= TASK OBJECTIVE =
Copy the records word for word. Pictures do not go in.

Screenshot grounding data
-- Opening Marker --
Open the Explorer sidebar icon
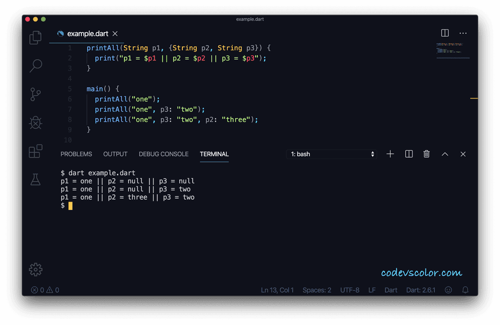 pyautogui.click(x=35, y=37)
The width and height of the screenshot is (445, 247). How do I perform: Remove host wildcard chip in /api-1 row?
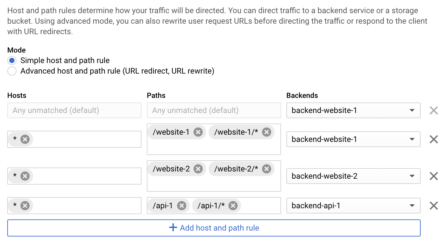[25, 206]
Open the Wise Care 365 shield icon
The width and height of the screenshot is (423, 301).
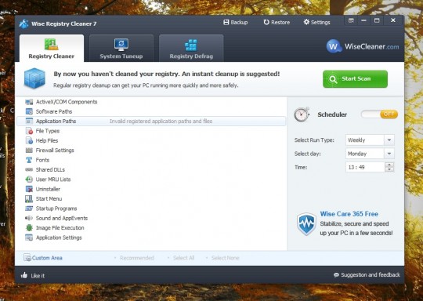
-- Closing Marker --
= ANSWER SECTION =
Open the Explorer sidebar icon
 pyautogui.click(x=35, y=37)
The width and height of the screenshot is (445, 247). How do I perform: Remove host wildcard chip in /api-1 row?
[25, 206]
Open the Wise Care 365 shield icon
The width and height of the screenshot is (423, 301).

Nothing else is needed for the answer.